Work to complete = Print the part of the listing that opens with the line containing "Select the text" and closes with the line containing "Action: (272, 390)", both of those lines included, character for character and with nothing more.

Exercise data =

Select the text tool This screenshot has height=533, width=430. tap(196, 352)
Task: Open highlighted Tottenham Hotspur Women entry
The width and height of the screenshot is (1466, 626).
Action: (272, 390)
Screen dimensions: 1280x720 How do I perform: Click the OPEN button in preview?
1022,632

--

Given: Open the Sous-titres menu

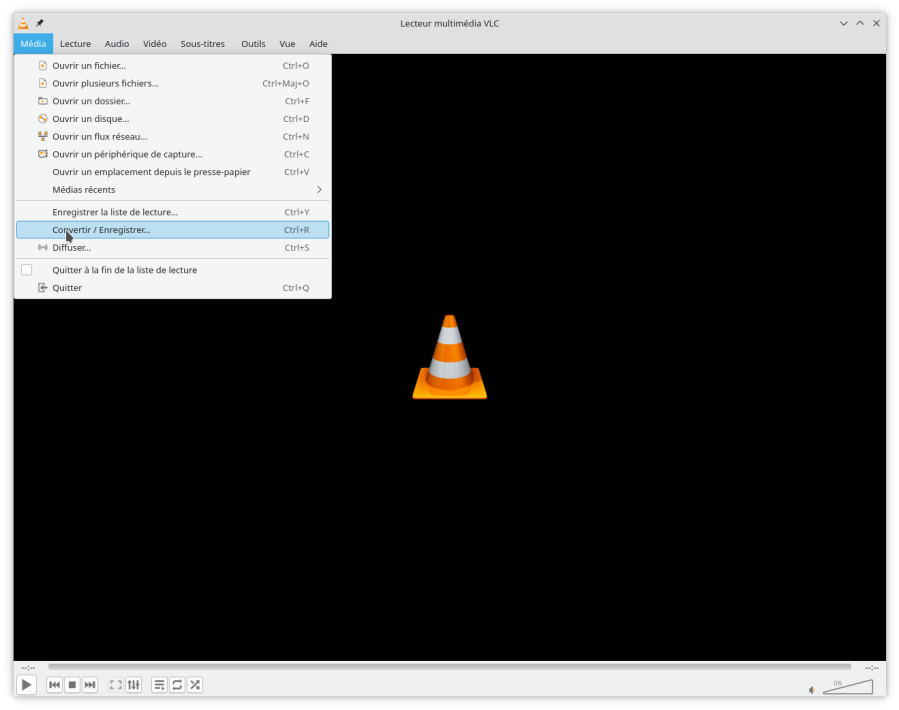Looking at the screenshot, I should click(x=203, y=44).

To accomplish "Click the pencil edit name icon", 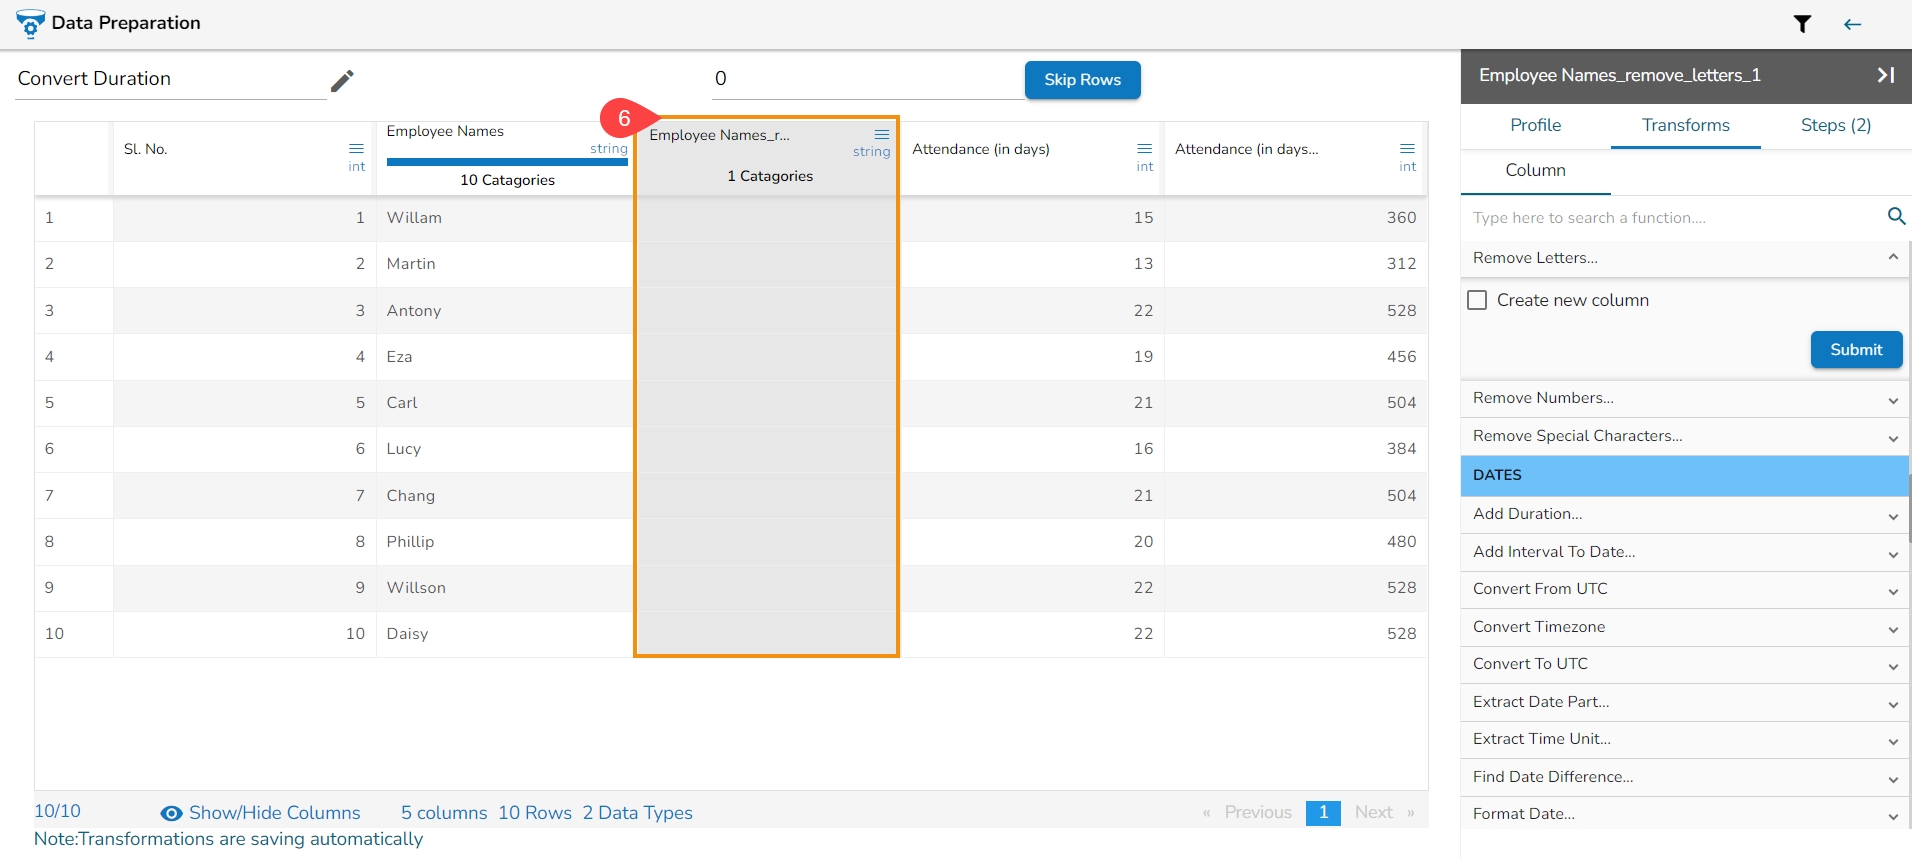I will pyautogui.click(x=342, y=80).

--

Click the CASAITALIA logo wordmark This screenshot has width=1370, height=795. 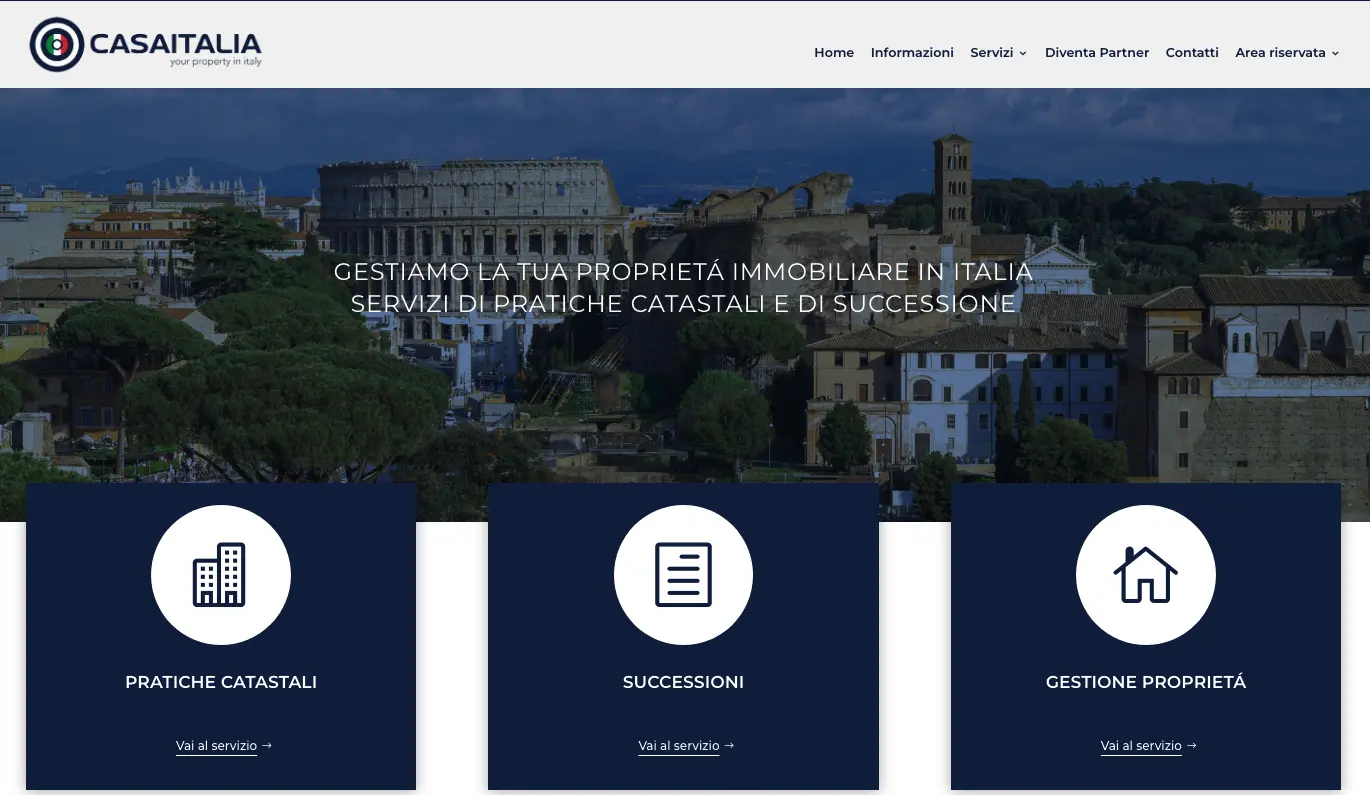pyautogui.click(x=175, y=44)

Problem solution =
Select the text tool This screenshot has height=533, width=430. tap(196, 352)
Task: Open highlighted Tottenham Hotspur Women entry
The width and height of the screenshot is (1466, 626).
Action: (272, 390)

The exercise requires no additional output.